Türkiye Cumhuriyeti'nin başkenti olan Ankara tarihi anlamda da önemli şehirlerimizden birisi olarak karşımıza çıkıyor. Vatandaşlar Ankara ne zaman ve hangi çağda kuruldu? Ankara'da ilk yaşayan topluluk hangisidir? Gibi sorular soruyor. İşte detaylar...
Ankara ne zaman ve hangi çağda kuruldu? Ankara'da ilk yaşayan topluluk hangisidir?
Ankara’nın adının kökeni tam olarak belirlenememektedir. Tarihsel söylentilere göre, Galatlar tarafından verilen ve “çapa” anlamına gelen Yunanca bir kelime olan Ankyra, Ankara’nın ilk adı olarak bilinir. Bu isim zaman içinde bir dizi değişikliğe uğramış ve sırasıyla Ancyre, Engüriye, Engürü, Angara, Angora ve son olarak Ankara şeklini almıştır.

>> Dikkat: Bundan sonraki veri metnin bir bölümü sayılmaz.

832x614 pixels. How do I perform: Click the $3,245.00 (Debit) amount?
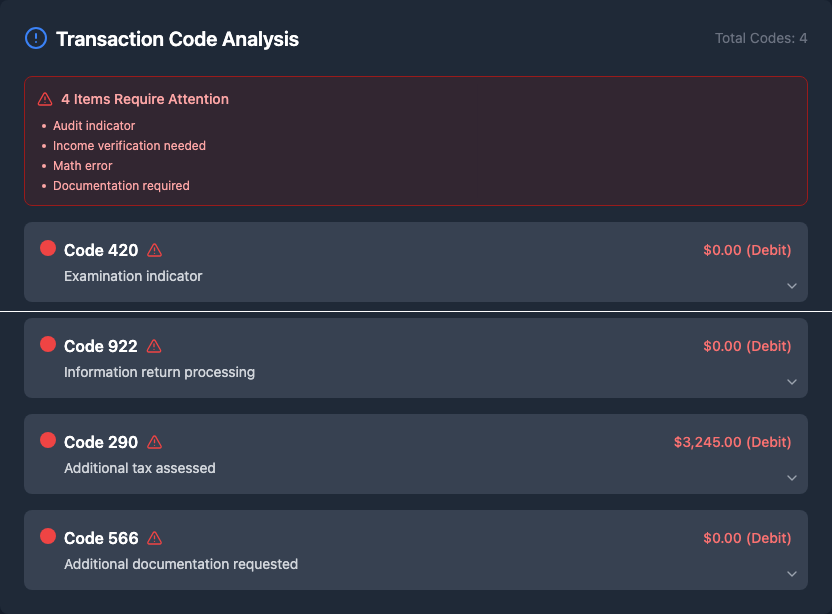(732, 442)

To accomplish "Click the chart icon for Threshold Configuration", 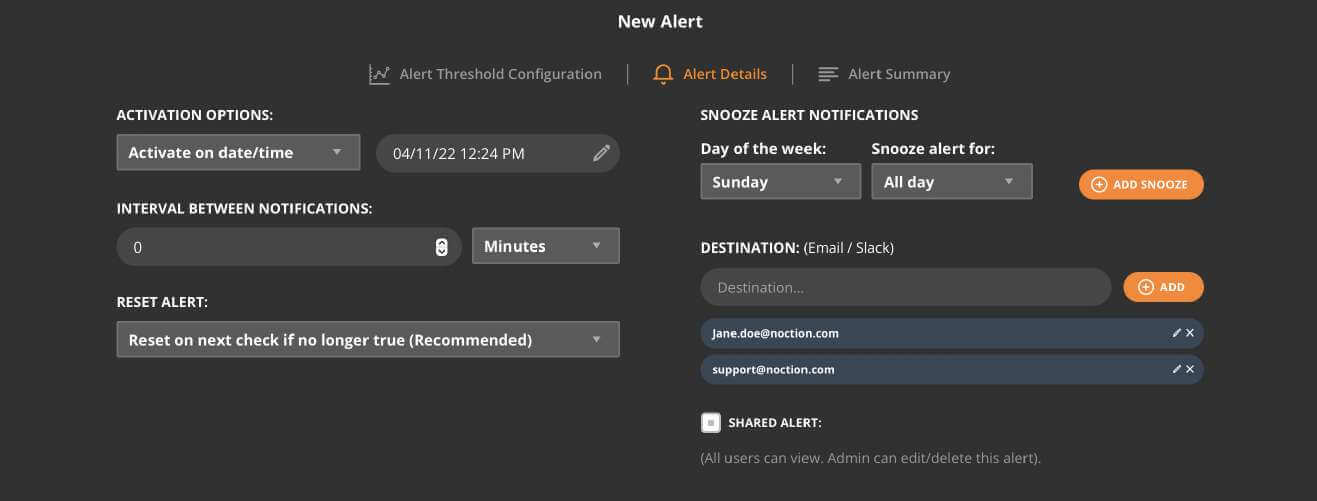I will tap(379, 74).
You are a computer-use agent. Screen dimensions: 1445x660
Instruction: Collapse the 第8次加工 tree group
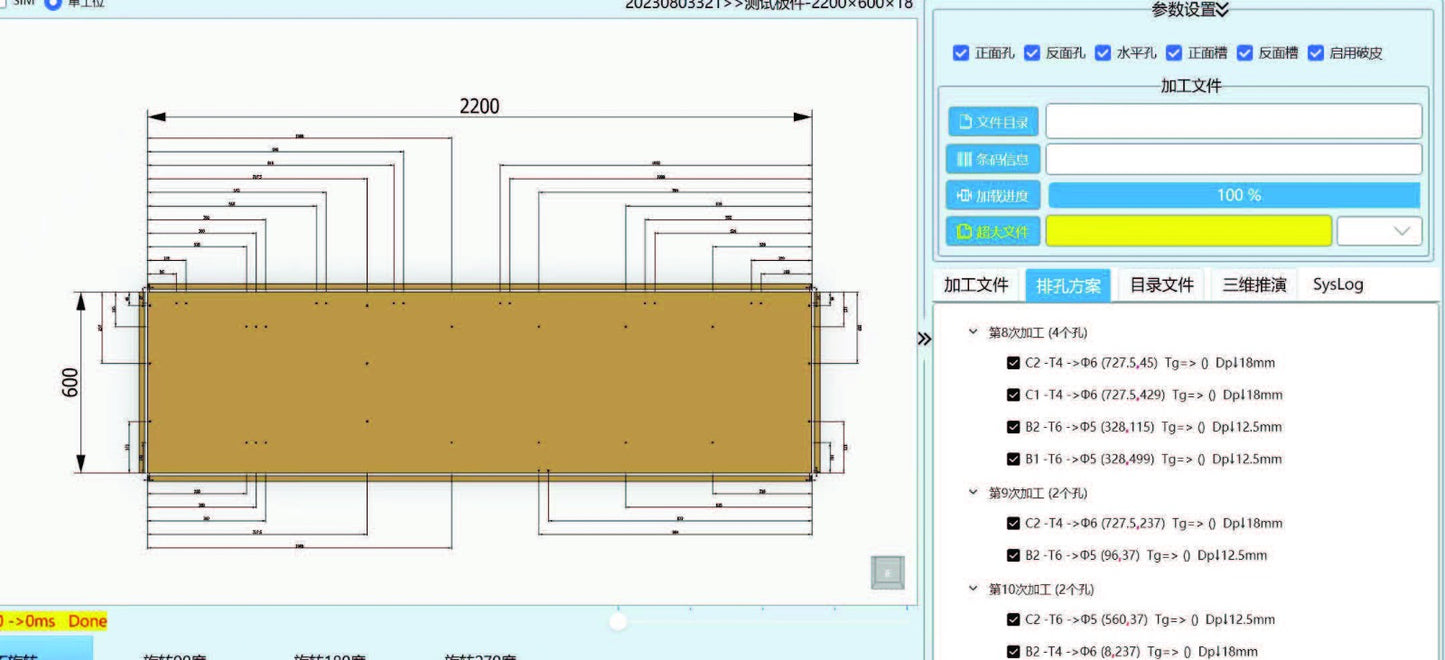point(973,332)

Ankara, Helenistik Dönem’de Galat boylarının Tektosag kabilesinin merkeziydi. Roma İmparatorluğu döneminde, bu kent taşra yönetiminin başkenti olarak hizmet verdi. Bizans İmparatorluğu zamanında, imparatorların konaklama yeri olarak önemli bir rol oynadı. Osmanlı İmparatorluğu döneminde ise, Ankara Anadolu Eyaleti’nin yönetim merkezi oldu.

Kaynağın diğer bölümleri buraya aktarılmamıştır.